**DATA FOR THIS EXERCISE**:
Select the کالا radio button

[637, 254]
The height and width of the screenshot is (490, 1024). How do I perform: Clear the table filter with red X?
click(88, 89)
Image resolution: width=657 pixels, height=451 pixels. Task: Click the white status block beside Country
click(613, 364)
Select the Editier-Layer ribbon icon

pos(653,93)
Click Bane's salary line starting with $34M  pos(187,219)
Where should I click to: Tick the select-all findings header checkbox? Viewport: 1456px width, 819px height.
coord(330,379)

**SHORT PROBLEM**:
Rewrite all of the lines above, replacing "checkbox" with "tick box" and leaving everything else unchanged.

**FINISHED TASK**:
Select the کالا radio button

[637, 254]
The height and width of the screenshot is (490, 1024). How do I perform: Clear the table filter with red X?
click(88, 89)
Image resolution: width=657 pixels, height=451 pixels. Task: Click the white status block beside Country
click(613, 364)
Select the Editier-Layer ribbon icon

pos(653,93)
Click Bane's salary line starting with $34M  pos(187,219)
Where should I click to: Tick the select-all findings header tick box? Viewport: 1456px width, 819px height.
coord(330,379)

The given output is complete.